● **SUPPLIED TEXT**:

━━━━━━━━

= Mary Molson =

African-American suffragist

Mary D. (Maud) Molson Hughes (September 26, 1846 – August 26, 1881) was a suffragist, lecturer, and orator. She was a member of the National Woman Suffrage Association (NWSA) and delivered speeches across the country, advocating for the equal rights of African-American men and women to vote.

== Early life ==
Mary D. Molson was born in Williamsport, Pennsylvania, on September 26, 1846, to parents John and Louisa Clark Molson. She was the third of six children; her siblings included James S., Ellen R., John, Samuel J., Josey, and Charles Summer Molson.

== Career ==
Molson was a lecturer, orator, and African-American suffragist, advocating that Black women have as much right to vote as Black men.

After leaving Alfred University, she "lectured around western New York in the spring of 1869 with Charles Lenox Remond, a well-known Massachusetts abolitionist, in support of the Fifteenth Amendment."

In 1869, she spoke at the Colored Men's Convention in Binghamton, New York, participated in the jubilee procession of emancipation through the Eighth Ward, and she spoke at Wesley Union A.M.E. Zion Church. The Harrisburg Telegraph described the evening of September 14:

She was introduced to the audience by Prof. O. L. C. Hughes, editor of the Progress of Liberty, who, in introducing her, said he did not endorse her views on female suffrage. Miss Molson delivered her lecture in a very pleasing manner, and her subject was handled in such a manner as to evince great care in its preparation. She is outspoken in favor of suffrage for all, and especially for fe- males, who, she thinks, have as great a claim to vote as the men have. She met the objections that are usually advanced against female suf- frage, and handled the ‘lords of creation’ without gloves. Her style of delivery is similar to that of Anna Dickinson, and her elocution, if anything, is more perfect.

== Personal life ==
Mary Molson lived in Addison, New York, until she was 18 years old.

Molson attended Alfred University (1862-1863) and graduated with highest honors.

She married Orra L. C. Hughes, and they had a daughter, Lulu Missouri (Hughes) Brown, in 1870.

== Death ==
Molson died at the age of 35, on August 26, 1881, due to "inflammatory rheumatism" and an accompanying bacterial infection known as "pyanemia," and she is buried at Collins Center Cemetery, Collins Center, Cattaraugus County, New York.

━━━━━━━━

● **RECORDS**:

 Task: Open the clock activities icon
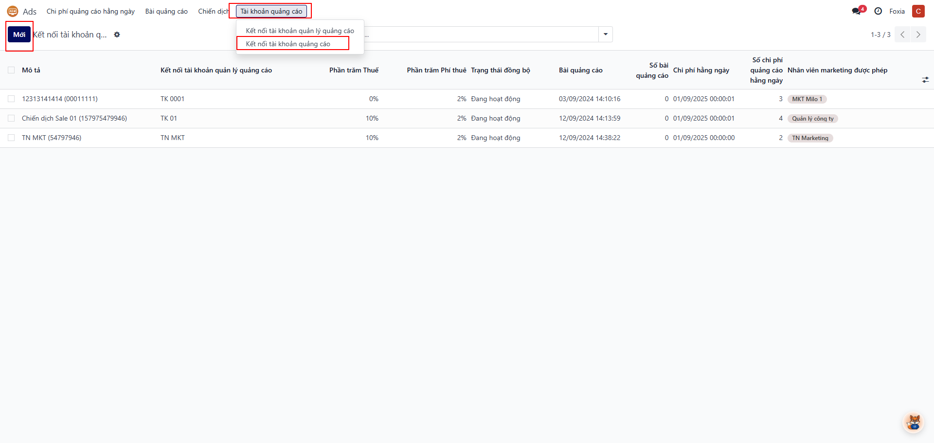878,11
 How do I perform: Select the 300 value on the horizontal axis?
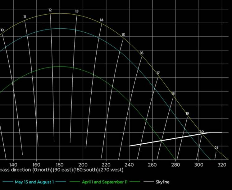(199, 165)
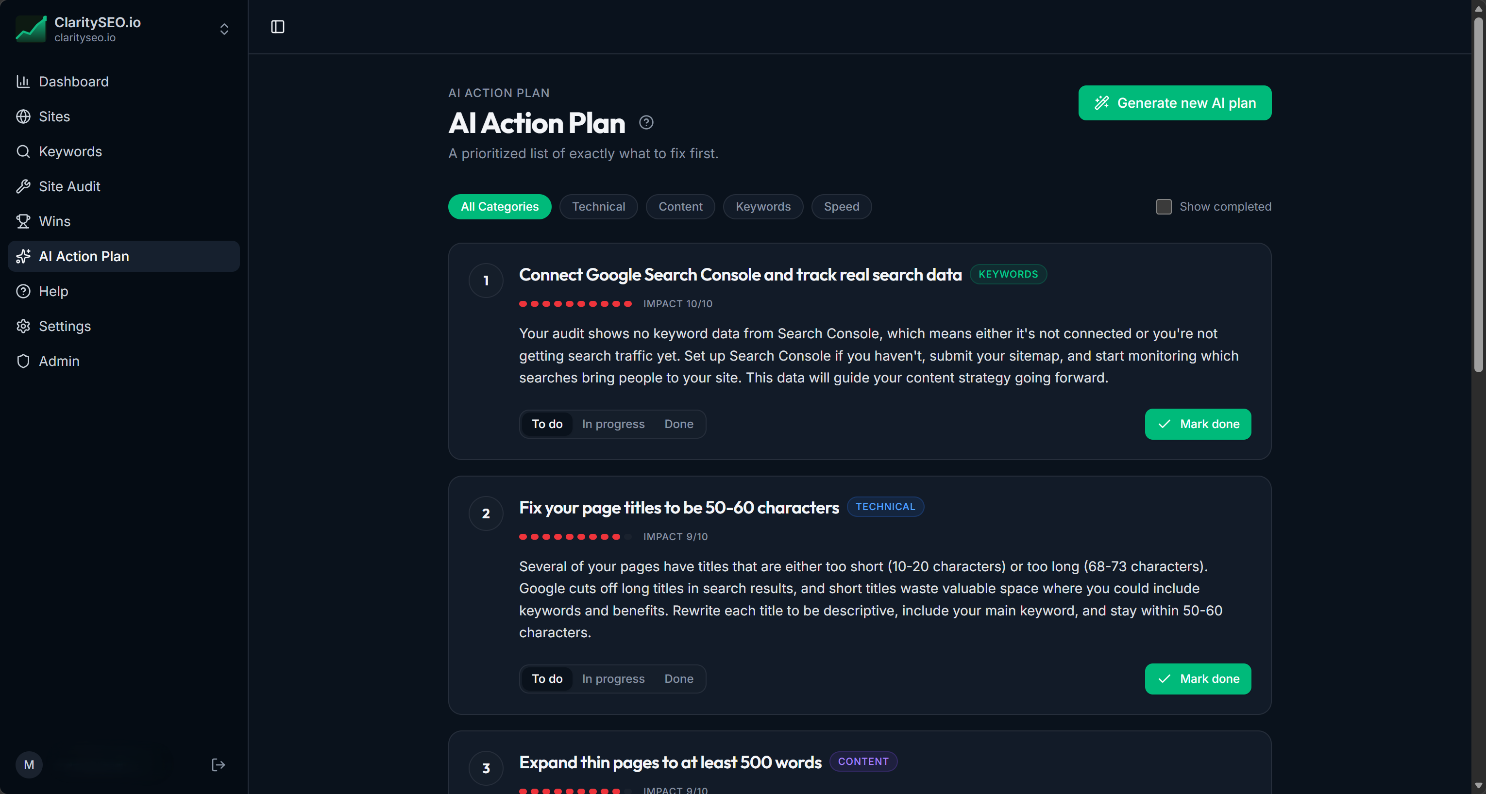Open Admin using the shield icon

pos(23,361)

━━━━━━━━

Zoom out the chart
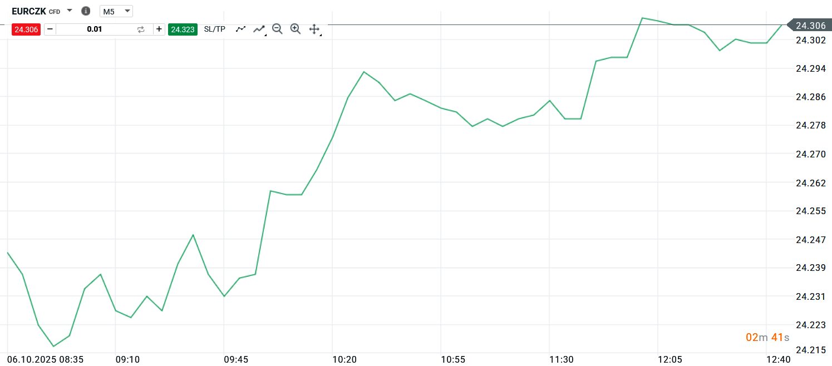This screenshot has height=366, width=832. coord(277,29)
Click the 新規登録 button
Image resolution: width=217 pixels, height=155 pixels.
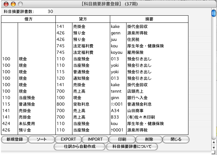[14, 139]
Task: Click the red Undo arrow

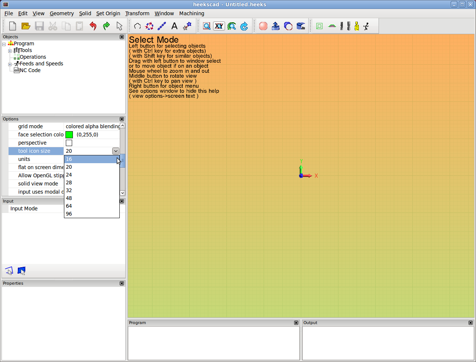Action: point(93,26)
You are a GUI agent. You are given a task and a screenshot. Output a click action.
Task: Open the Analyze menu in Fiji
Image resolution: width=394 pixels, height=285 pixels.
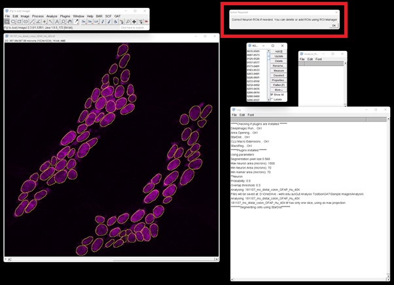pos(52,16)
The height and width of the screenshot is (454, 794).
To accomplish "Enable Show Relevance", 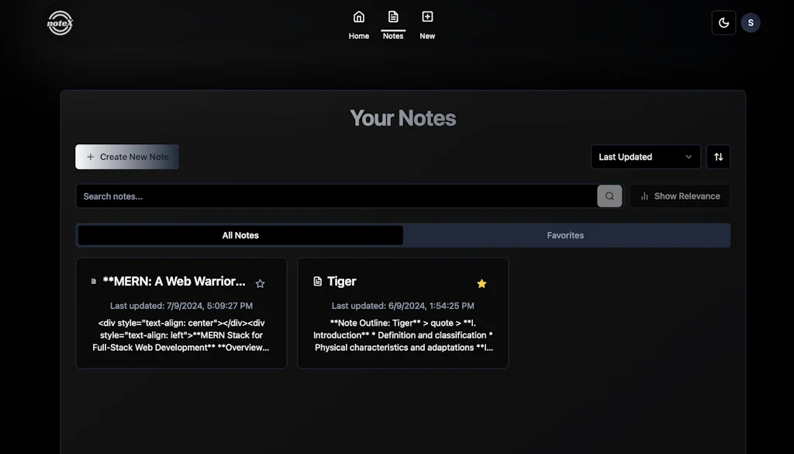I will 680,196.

━━━━━━━━

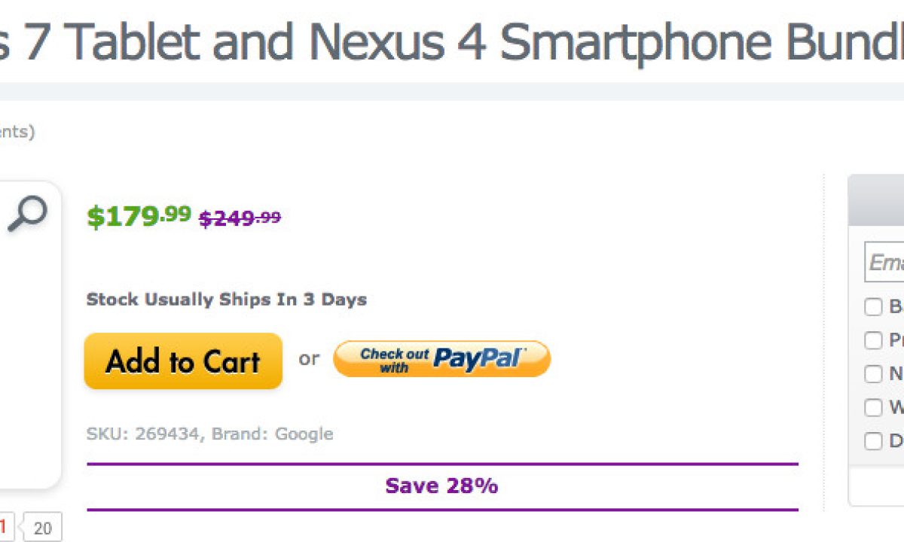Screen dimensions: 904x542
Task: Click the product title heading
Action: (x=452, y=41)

━━━━━━━━

● **USING THE INFORMATION**:
- 1) Update the Mary Molson text starting with "She was introduced" and going on through "18 years old.", putting "Lucy Stone" in place of "Anna Dickinson".
- 2) Answer these questions from the Mary Molson text:
(a) In what town and state was Molson born?
(b) Which newspaper described the evening of September 14?
(c) In which cemetery is Molson buried?
The records aren't needed here.

● **RESPONSES BY ITEM NUMBER**:
- 1)
She was introduced to the audience by Prof. O. L. C. Hughes, editor of the Progress of Liberty, who, in introducing her, said he did not endorse her views on female suffrage. Miss Molson delivered her lecture in a very pleasing manner, and her subject was handled in such a manner as to evince great care in its preparation. She is outspoken in favor of suffrage for all, and especially for fe- males, who, she thinks, have as great a claim to vote as the men have. She met the objections that are usually advanced against female suf- frage, and handled the ‘lords of creation’ without gloves. Her style of delivery is similar to that of Lucy Stone, and her elocution, if anything, is more perfect.

== Personal life ==
Mary Molson lived in Addison, New York, until she was 18 years old.

- 2)
(a) Williamsport, Pennsylvania
(b) The Harrisburg Telegraph
(c) Collins Center Cemetery, in Collins Center, Cattaraugus County, New York